§ Task requirements:
From the listing below, reproduce word for word the part that opens with the line containing "The height and width of the screenshot is (736, 858)." and closes with the line containing "Open a new tab with plus icon"; reproduce nothing else.

§ Extracted material:
---------------

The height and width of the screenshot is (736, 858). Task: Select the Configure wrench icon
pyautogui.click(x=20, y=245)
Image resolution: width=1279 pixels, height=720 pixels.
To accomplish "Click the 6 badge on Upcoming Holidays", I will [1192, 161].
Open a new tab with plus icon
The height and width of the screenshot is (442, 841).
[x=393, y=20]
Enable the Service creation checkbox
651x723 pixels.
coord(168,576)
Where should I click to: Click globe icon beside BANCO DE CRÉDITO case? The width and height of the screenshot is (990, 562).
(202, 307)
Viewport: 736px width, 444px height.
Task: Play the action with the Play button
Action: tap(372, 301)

---------------

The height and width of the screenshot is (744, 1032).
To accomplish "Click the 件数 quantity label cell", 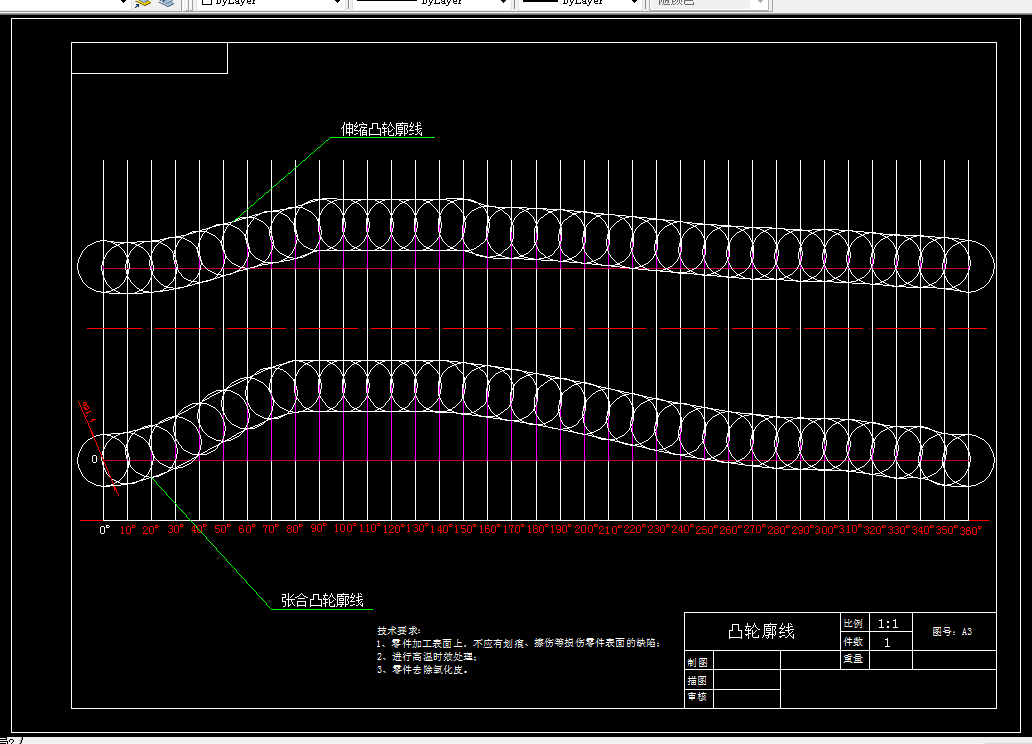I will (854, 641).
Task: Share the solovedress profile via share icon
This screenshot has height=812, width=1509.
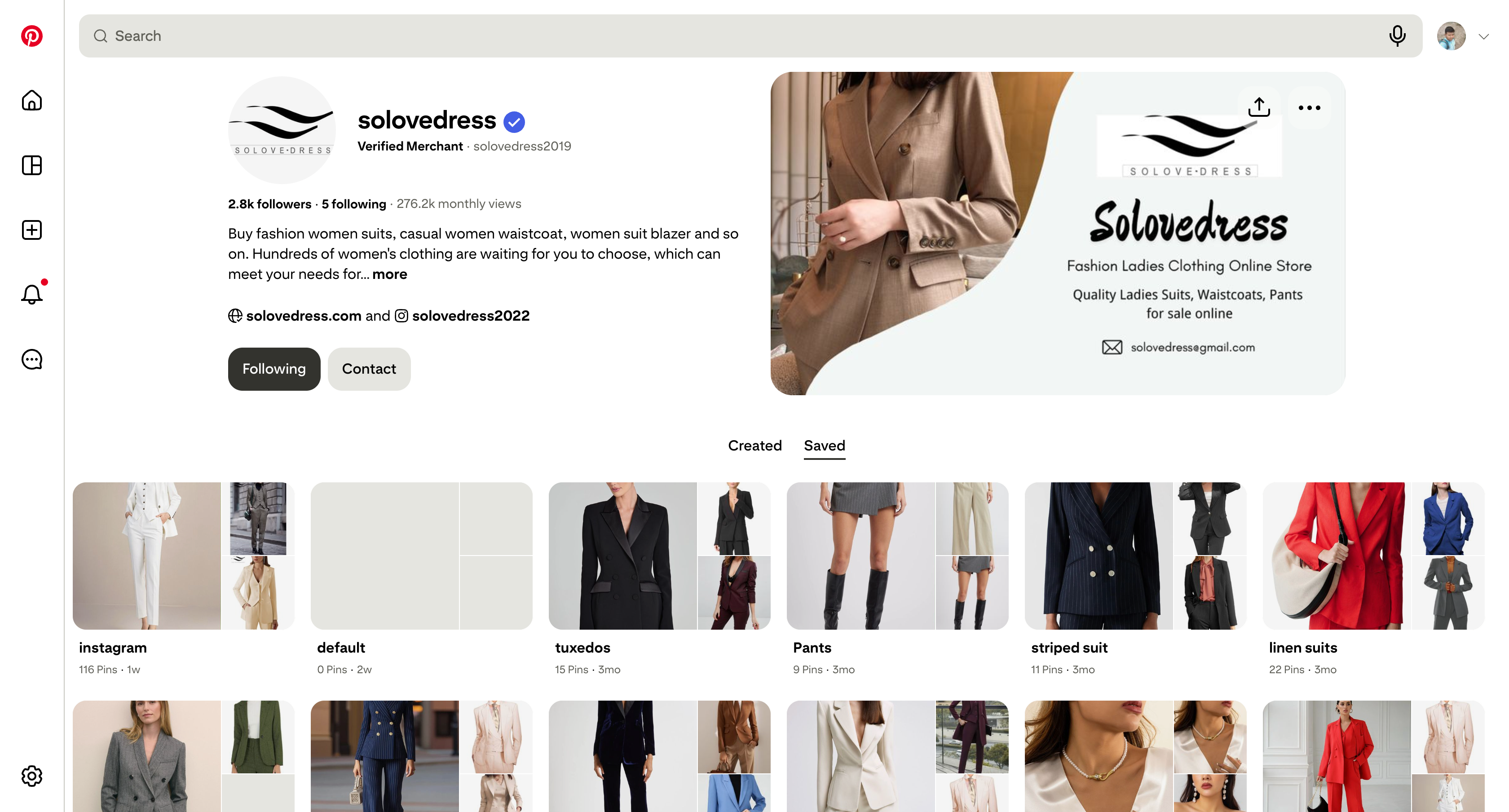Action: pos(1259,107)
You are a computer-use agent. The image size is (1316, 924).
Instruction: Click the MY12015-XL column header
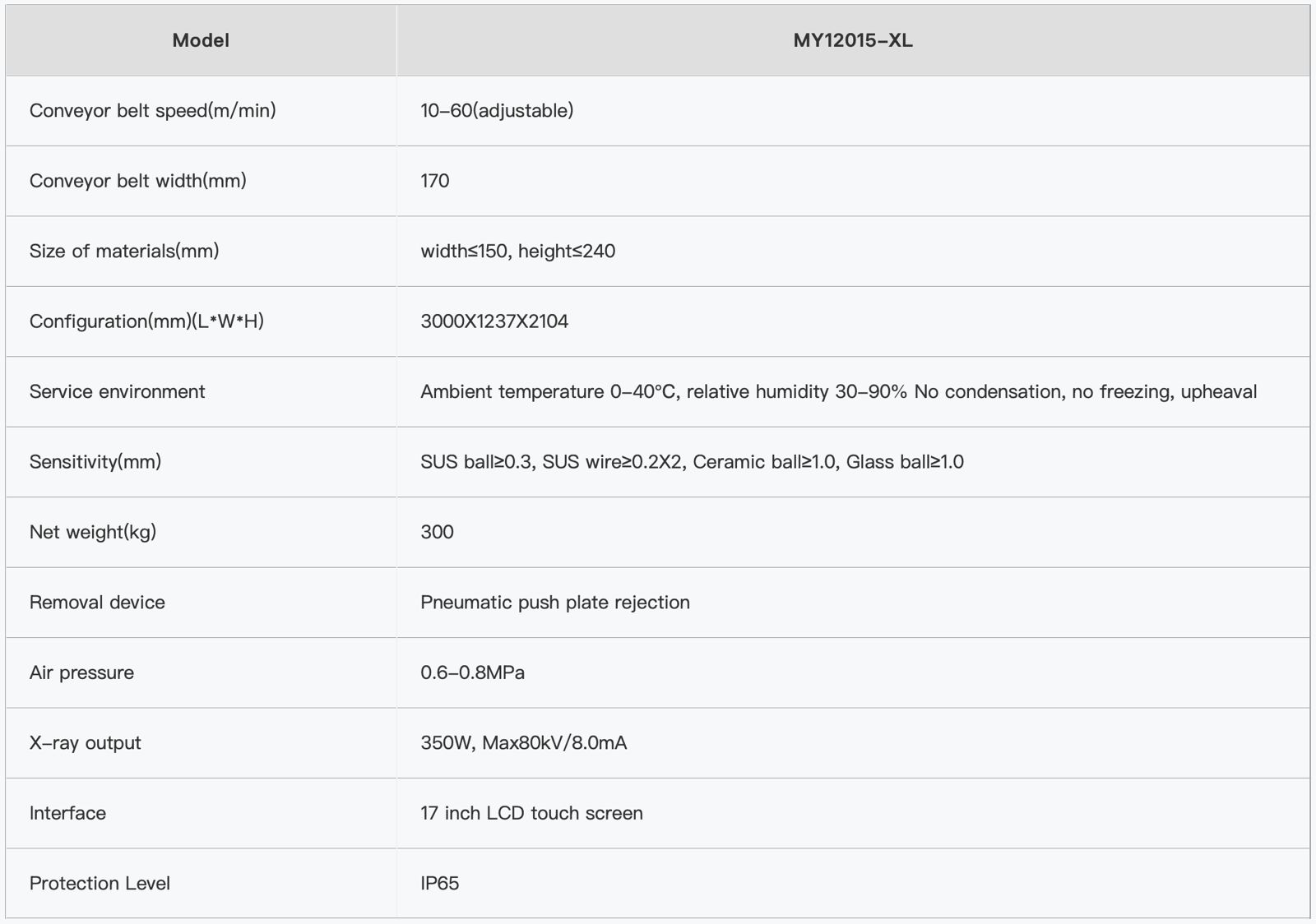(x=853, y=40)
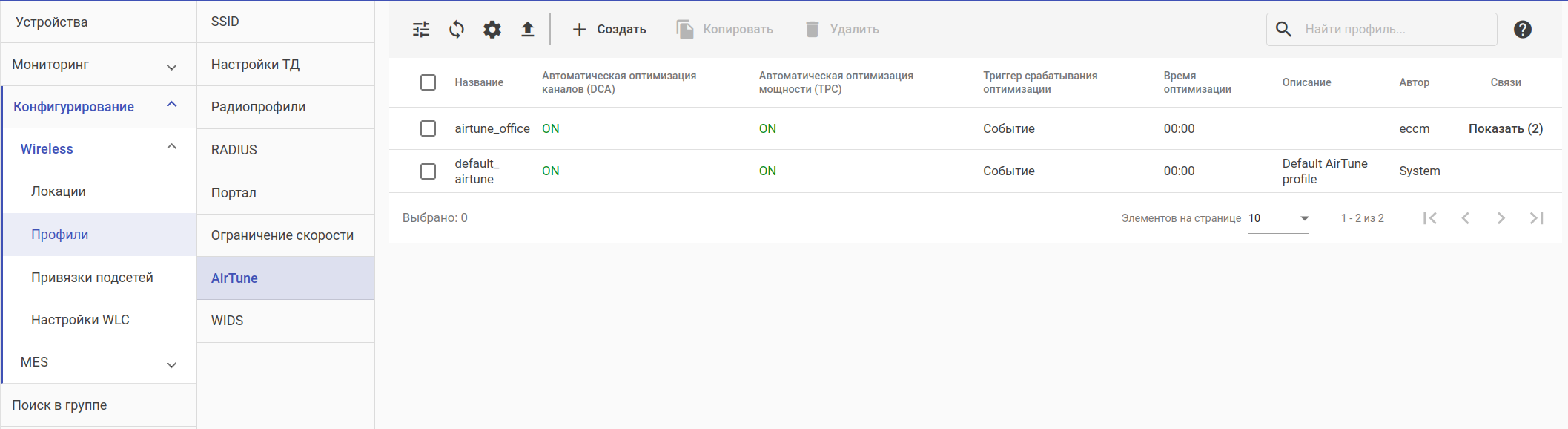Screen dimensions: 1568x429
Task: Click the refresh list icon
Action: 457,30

---------------

§ Solution to this exercise:
The height and width of the screenshot is (736, 858). Task: Select the Configure wrench icon
pyautogui.click(x=20, y=245)
Image resolution: width=1279 pixels, height=720 pixels.
To accomplish "Click the 6 badge on Upcoming Holidays", I will [1192, 161].
Open a new tab with plus icon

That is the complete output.